> [Data extracts]
◇ ◇ ◇ ◇ ◇ ◇ ◇

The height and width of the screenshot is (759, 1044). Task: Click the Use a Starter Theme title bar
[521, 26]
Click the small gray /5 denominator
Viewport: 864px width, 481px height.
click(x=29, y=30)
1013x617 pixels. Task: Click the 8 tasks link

◇ ◇ ◇ ◇ ◇ ◇ ◇

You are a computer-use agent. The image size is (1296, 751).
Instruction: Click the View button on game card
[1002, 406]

◇ ◇ ◇ ◇ ◇ ◇ ◇

> [Try it]
Please copy the lines above from the line with "The height and" up to and including the line with "1013x617 pixels. Task: Click the 8 tasks link", exactly as written and with nothing else.

> [Task result]
The height and width of the screenshot is (759, 1044). Task: Click the Use a Starter Theme title bar
[521, 26]
Click the small gray /5 denominator
Viewport: 864px width, 481px height.
click(x=29, y=30)
1013x617 pixels. Task: Click the 8 tasks link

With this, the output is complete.